Last week, Spotify was upgraded to BUY by several analysts, all of whom predicted that the stock price would rise to above $200 ahead of the company’s next earnings report. But not everyone is so bullish — especially as soggier news comes in.
Now, Pivotal Research Group has issued a downgrade to the stock’s performance, citing competition from Apple Music and other streaming options.
SPOT is down to $187.30 at the time of writing, which is slightly lower than the estimates given when analysts upgraded the stock to BUY last week. So what’s changed in the past week to make the stock go from a BUY to a HOLD?
According to Pivotal Research, Spotify’s growth has slowed substantially in the face of active competitors and churn from the company’s subscribers. A substantial number of those subscribers are opting out of premium content in favor of its free, ad-supported option, with one estimate pegging churn at 16%.
The research group also delved into Google search traffic, and found that searches for the streaming platform are ebbing. That could mean that Spotify is achieving its marketing aims without Google’s help, or that the platform is already nearing its consumer saturation point. Perhaps the worst possibility is that people are searching for something else like ‘Apple Music,’ though a deeper SEO analysis might be required before any conclusions are made.
Either way, the firm has also downgraded its projection for new subs for the fiscal 2018 period, stating that it believes SPOT will hit 92.5 million subscribers.
That’s slightly down from the original estimate of 93 million.
Pivotal’s analyst estimate seems in line with a newer batch of projections for the company, with fierce competition among music and video streaming services viewed as a bigger deal. A new report that looks at the composition of Spotify’s premium subscription discovered that only 55% of subscribers had the $9.99 per month subscription plan, 24% had the family plan, and 12% the cheaply-priced student option.
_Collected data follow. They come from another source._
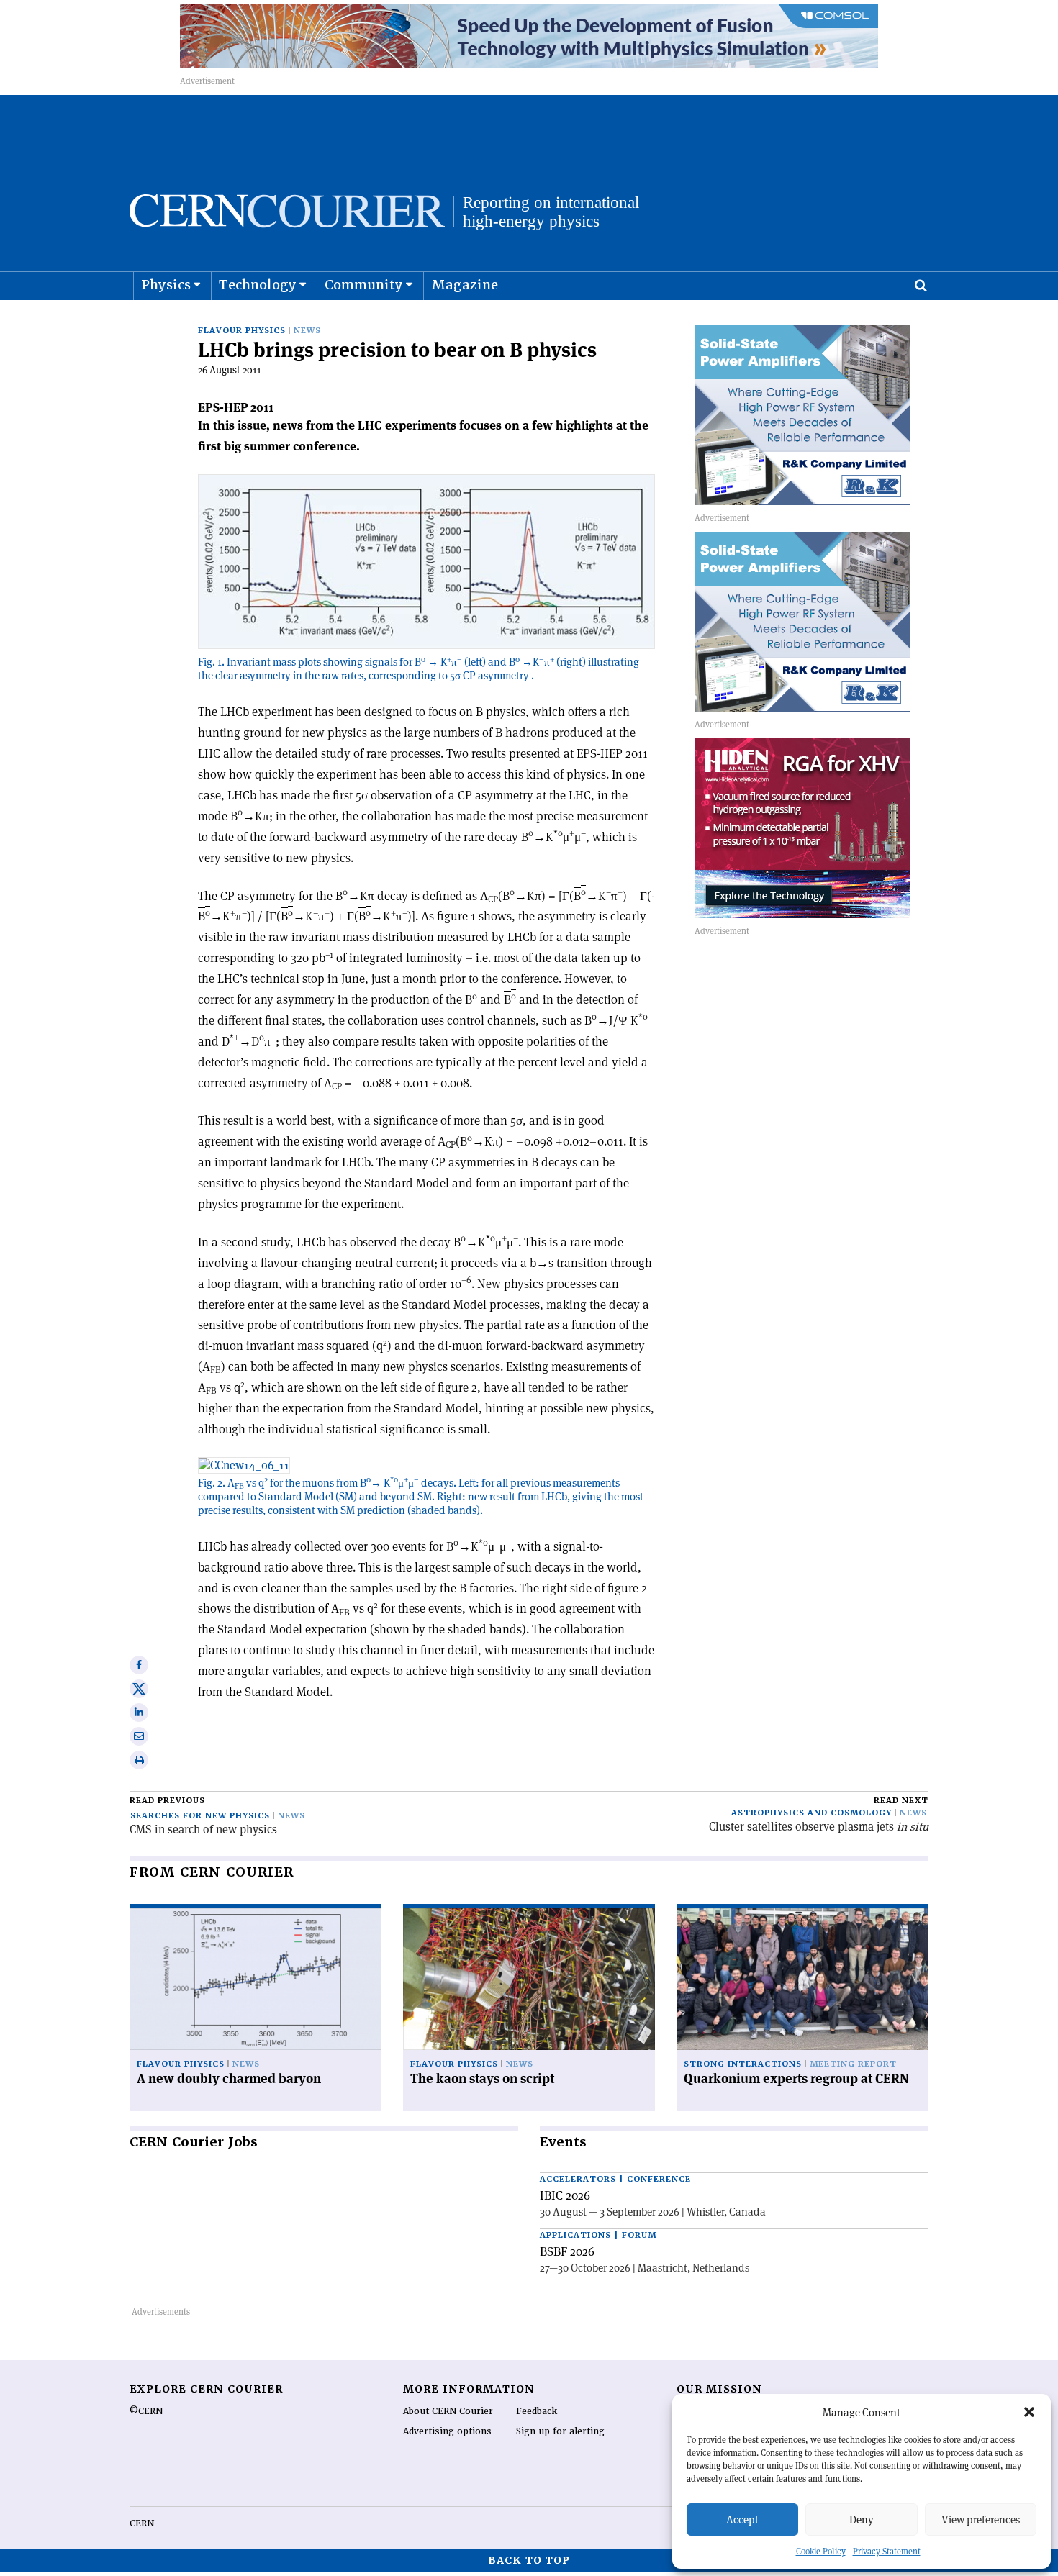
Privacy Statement (887, 2551)
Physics (166, 284)
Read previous (167, 1800)
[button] (1029, 2412)
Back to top (529, 2560)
The Spotify/Hulu bundle on offer only made up 9% of premium subscribers.
The company also lags behind other streaming music services’ growth reports in the United States.
For example, Apple Music achieved a 5% subscriber growth rate in the US, while SPOT’s growth was only 2% in the same period. However, the company outperformed Apple Music globally with 7% growth worldwide.
The company’s churn rate is much higher than other music services too. That includes the aforementioned estimate of 16% of US subscribers deciding to cancel their premium plan. That rate is much higher than the global churn rate reported. Analysts believe the company’s free ad-supported option is the primary factor for churn rates, with formerly premium subscribers often deciding to lower their subscription to the ad-supported model.